One of the things we’ve done is we have an algorithm that tells the recruiters who’s the best person to call when they first arrive at the office in the morning. Based on what we saw last night, which is your activities as a candidate on our website, you were looking at jobs, you might have come to us from CareerBuilder or Monster — we know that. We know that you have this specialty and that you are looking at jobs in that specialty. We also know what city and state you were looking at, too.

We also know what orders we have, we matched it up overnight, that fit what you were doing that you may not have found. We could actually then add information about you just based on your profile, so who you are, where you went to school, our interactions with you in the past. 

And you take all of that information and you tell a recruiter, “this person’s probably ready to look for a job.” We use the term “job embeddedness.” How ready are you to go look for your next opportunity?

You see these surveys constantly: “30% of people could lose their job at any moment.” That’s because we’re all constantly looking for this or something better.

But, if I could tell you when they’re really ready, the closer they are to that “something better” — that’s what we’re able to do.

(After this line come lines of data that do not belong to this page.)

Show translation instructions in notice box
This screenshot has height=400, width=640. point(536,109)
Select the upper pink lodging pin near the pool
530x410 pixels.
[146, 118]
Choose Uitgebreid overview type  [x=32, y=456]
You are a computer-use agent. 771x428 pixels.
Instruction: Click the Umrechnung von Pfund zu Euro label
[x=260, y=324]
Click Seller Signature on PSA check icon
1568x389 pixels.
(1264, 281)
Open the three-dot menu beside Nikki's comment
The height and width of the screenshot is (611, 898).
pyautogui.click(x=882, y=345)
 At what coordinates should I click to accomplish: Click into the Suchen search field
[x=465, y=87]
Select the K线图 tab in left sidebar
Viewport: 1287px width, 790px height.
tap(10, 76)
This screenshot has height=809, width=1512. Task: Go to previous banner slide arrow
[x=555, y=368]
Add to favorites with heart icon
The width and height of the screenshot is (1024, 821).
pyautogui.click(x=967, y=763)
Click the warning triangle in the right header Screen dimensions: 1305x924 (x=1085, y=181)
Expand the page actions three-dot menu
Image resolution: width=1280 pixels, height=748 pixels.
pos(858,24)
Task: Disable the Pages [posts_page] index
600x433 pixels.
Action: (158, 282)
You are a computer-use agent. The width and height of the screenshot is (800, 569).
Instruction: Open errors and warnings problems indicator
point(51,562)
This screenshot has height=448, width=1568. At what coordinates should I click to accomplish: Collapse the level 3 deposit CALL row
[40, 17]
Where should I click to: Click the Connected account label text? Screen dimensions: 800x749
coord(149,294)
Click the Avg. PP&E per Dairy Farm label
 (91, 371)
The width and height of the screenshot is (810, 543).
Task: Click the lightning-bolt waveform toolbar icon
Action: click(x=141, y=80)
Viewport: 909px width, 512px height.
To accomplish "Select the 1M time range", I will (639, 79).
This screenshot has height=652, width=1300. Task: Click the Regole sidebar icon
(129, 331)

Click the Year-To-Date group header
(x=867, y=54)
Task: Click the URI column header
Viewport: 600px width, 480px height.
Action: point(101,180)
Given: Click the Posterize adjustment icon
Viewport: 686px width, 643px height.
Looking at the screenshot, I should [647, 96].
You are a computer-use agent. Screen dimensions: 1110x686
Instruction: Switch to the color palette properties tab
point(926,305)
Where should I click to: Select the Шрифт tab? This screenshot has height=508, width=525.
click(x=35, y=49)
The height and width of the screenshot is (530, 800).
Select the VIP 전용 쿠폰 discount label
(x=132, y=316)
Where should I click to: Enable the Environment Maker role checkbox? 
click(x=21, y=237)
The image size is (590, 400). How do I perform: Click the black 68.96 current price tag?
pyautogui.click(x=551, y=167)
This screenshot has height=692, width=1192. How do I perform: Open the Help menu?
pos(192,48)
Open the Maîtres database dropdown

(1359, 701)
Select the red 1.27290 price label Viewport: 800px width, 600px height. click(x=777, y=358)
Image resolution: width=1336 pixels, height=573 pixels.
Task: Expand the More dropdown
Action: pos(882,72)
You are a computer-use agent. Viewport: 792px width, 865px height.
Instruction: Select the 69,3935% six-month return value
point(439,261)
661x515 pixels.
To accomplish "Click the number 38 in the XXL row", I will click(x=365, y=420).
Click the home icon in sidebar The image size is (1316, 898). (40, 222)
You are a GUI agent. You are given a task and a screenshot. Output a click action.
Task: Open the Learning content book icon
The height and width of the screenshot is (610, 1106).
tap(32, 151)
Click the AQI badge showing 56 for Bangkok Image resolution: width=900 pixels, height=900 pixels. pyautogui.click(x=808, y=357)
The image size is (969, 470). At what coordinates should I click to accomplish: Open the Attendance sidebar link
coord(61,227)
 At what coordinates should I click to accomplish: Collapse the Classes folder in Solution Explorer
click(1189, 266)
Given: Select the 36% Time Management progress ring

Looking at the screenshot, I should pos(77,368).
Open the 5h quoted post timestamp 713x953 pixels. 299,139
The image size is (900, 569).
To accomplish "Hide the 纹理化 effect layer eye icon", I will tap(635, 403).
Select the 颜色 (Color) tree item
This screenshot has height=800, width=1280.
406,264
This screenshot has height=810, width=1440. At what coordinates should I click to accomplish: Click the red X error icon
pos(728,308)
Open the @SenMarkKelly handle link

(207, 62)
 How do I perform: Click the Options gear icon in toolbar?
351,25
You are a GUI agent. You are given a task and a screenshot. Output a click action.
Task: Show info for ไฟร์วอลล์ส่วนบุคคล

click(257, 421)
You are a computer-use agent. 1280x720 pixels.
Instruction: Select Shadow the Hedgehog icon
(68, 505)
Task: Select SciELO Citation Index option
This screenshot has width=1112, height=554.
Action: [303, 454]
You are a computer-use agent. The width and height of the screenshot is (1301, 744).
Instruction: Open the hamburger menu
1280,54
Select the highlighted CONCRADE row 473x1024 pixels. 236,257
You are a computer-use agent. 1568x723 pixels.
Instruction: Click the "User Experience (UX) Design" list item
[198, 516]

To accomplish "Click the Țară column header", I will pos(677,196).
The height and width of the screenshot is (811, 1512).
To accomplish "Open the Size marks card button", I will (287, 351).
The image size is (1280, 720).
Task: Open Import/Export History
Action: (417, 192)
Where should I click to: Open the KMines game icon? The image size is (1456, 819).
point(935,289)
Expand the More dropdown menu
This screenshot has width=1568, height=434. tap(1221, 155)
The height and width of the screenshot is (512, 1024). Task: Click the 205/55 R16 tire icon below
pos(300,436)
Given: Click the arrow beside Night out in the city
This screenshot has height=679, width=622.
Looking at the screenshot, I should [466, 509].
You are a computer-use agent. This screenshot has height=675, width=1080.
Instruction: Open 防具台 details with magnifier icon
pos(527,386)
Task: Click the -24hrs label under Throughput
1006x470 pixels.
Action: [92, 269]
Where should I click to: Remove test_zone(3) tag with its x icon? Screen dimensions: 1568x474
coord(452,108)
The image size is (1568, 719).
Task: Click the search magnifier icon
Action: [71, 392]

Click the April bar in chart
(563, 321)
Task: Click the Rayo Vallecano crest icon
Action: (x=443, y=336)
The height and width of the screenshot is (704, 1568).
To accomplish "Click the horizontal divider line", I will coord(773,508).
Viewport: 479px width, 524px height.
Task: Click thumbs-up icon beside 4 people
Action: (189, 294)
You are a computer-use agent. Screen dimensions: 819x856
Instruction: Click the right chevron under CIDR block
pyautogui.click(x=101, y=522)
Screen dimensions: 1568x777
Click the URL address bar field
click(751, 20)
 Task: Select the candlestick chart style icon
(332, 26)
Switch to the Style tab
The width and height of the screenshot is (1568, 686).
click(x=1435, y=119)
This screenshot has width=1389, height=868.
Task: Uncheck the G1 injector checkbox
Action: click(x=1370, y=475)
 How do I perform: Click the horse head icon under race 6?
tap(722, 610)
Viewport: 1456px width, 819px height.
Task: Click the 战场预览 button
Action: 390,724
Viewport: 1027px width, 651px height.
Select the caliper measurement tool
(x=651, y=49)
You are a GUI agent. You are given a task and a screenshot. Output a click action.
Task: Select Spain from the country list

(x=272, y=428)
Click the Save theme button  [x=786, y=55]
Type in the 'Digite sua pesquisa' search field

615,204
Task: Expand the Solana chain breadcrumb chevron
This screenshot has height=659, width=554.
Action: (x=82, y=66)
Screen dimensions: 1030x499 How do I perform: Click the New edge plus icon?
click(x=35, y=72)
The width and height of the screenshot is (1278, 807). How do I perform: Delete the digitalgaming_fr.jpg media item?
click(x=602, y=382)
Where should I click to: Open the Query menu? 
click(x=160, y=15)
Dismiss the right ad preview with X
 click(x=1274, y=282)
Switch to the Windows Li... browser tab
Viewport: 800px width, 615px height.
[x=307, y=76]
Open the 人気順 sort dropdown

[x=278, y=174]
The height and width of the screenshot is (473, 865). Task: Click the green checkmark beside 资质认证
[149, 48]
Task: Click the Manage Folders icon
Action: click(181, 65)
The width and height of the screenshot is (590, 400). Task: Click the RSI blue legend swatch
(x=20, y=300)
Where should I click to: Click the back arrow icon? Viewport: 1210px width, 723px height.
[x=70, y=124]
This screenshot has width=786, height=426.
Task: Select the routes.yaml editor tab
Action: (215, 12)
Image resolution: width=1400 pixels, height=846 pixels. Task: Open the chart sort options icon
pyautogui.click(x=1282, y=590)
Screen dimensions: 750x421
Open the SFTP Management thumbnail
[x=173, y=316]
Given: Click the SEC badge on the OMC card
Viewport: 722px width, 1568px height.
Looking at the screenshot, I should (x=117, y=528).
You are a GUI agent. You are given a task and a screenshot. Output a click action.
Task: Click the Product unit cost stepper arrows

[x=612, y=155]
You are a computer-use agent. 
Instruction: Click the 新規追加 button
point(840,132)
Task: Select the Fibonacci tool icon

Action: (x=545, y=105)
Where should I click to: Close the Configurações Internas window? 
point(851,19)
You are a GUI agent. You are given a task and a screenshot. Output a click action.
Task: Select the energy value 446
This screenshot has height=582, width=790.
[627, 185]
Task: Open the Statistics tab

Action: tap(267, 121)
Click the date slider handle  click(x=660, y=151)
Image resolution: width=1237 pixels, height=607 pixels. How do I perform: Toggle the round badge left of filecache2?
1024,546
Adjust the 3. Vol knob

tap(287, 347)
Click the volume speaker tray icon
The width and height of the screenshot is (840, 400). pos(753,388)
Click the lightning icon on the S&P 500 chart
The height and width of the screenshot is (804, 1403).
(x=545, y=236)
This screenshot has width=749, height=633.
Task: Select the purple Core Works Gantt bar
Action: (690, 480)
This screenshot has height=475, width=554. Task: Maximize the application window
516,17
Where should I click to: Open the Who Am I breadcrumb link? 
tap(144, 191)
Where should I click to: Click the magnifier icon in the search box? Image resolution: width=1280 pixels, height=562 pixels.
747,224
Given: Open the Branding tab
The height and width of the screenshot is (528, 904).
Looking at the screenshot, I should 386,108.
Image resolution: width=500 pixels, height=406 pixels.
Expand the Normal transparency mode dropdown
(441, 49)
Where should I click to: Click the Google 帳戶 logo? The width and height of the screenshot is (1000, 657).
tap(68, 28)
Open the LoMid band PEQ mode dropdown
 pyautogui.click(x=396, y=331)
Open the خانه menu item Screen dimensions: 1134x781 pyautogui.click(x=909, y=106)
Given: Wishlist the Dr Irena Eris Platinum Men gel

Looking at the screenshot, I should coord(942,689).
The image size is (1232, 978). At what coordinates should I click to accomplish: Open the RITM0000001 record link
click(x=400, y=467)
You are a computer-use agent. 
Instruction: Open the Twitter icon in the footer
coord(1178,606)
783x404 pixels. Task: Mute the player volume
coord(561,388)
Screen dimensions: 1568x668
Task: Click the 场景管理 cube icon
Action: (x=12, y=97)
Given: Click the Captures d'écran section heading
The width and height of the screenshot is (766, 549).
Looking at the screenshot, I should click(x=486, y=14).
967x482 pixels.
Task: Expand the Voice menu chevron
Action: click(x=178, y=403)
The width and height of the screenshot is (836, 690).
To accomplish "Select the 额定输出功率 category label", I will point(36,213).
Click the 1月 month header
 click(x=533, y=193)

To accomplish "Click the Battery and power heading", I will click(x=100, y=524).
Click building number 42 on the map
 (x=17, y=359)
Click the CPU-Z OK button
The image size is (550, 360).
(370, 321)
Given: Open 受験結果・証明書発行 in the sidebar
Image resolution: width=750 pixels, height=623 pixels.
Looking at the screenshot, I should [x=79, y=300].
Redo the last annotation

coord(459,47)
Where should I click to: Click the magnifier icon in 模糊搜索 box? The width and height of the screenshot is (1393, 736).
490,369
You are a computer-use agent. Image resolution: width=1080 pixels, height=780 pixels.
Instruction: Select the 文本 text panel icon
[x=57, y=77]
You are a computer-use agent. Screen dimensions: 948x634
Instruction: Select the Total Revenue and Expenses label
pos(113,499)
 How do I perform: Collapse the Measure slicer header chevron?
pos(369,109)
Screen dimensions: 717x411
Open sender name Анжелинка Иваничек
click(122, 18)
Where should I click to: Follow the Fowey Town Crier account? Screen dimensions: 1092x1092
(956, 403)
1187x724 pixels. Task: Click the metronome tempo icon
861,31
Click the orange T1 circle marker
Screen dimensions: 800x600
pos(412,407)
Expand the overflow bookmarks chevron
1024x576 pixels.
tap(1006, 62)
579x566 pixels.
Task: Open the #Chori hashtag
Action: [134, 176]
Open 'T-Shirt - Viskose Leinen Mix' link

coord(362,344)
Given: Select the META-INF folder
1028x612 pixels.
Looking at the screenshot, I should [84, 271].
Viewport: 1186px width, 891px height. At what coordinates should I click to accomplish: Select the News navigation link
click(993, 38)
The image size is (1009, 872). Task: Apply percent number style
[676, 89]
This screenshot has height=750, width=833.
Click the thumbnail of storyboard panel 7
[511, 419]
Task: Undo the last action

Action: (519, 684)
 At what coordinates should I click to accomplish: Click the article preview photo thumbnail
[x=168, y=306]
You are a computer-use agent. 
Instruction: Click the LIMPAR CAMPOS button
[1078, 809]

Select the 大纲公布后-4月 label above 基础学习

So we tell our recruiters, “This is a person has spent enough time searching,” and so we curate that for them, so that when they make the call, they’re talking to somebody who’s highly interested. So, instead of culling through big databases, calling people who don’t really want to hear from you, who just wanted to look at jobs, and may have a passive interest at this point. So, we can move them along, we can watch what they’ve done, we can take more information — this wasn’t even available three years ago.

On that same hand, we use technology to help identify, next, what are the best job opportunities for our recruiters to work on. That’s the client who interviews that fastest. The client that has the least friction in their onboarding and hiring process. They’re really looking to make a move.

We put those two things together and you end up with a very powerful combination which has led to our growth.

Staffing Hub: How do you think that will change the way recruiting teams work? You’ve seen firsthand probably how it’s changed, so how do you think it will change industry-wide?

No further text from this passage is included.